The results show the importance of the onset information - No Onset Fusion results in a significant 11.49% decrease in the frame-level accuracy and a 45.29% decrease in the note-level F1-score. Our model can locate the IPT boundaries precisely and rectify some mispredicted frames for IPTs through fusing the IPT results with the note onset information. CNN+Onsets results in decreases in all metrics. It shows the FCN can better distinguish different IPTs than CNN. No Skip Connection shows a 5.52% decrease in frame-level accuracy and a 7.37% decrease in note-level F1-score. This proves the effectiveness of our skip-connection operation. No Weighted Loss has a little rise in note precision but decrease in all other metrics that shows weighted loss can better balance the precision and recall.
6 Conclusion
In this paper, we create a new dataset consisting of abundant Guzheng playing technique clips from multiple sound banks and real-world recordings. We propose an end-to-end Guzheng playing technique detection system using FCN that can be tested on variable-length audio. We propose a new decision fusion method where an onset detector is trained to divide an audio into several notes and the predicted IPTs are added frame by frame inside each note during fusion. The final output of each note is the IPT class with the highest probability within the note. Our method outperforms existing works by a large margin, which proves that our model is effective and offers good generalization capabilities that transfer well between different training and test sets. Moreover, by visualising the results, we find that the onset information is crucial for the Guzheng playing technique detection task.
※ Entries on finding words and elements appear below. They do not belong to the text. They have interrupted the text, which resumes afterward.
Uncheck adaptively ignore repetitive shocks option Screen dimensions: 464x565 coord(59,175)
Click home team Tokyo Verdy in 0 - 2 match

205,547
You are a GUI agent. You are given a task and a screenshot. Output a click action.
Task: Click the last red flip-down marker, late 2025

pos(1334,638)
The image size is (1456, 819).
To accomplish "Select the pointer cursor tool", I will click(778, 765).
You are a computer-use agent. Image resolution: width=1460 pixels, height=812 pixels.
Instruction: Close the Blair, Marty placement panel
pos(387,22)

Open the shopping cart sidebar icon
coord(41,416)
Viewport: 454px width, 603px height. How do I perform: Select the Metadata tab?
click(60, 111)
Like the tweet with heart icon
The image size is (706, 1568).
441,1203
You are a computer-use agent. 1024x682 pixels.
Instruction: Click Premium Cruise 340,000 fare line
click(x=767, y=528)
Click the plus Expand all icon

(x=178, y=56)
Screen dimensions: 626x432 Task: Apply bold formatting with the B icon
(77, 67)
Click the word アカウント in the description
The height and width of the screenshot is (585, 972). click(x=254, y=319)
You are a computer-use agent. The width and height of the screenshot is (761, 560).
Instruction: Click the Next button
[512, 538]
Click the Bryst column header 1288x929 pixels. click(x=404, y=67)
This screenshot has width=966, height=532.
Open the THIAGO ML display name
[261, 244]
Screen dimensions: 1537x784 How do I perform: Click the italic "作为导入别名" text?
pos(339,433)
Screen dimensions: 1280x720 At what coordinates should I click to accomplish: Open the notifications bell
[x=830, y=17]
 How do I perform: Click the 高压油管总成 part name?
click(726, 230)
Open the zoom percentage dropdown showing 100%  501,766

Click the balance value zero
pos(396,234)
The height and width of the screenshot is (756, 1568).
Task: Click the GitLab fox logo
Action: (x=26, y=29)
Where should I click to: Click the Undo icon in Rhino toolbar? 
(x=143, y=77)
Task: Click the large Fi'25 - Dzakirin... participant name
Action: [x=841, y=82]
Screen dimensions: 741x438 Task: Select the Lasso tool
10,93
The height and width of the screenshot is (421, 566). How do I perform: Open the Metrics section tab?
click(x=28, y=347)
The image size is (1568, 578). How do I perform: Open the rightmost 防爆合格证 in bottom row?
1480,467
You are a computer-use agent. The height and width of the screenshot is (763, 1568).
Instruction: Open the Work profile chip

In different genres of Guzheng music, there are slight differences in the same playing technique. In the future, we will continue to expand our dataset and add real-world Guzheng music pieces from different genres. Moreover, Guzheng is polyphonic and even one note may have more than one playing techniques. We will investigate how to detect more complicated playing techniques.
7 ACKNOWLEDGEMENT
This work was supported by National Key R&D Program of China (2019YFC1711800), NSFC (62171138). Wei Li, Fan Xia and Yi Yu are corresponding authors of this paper.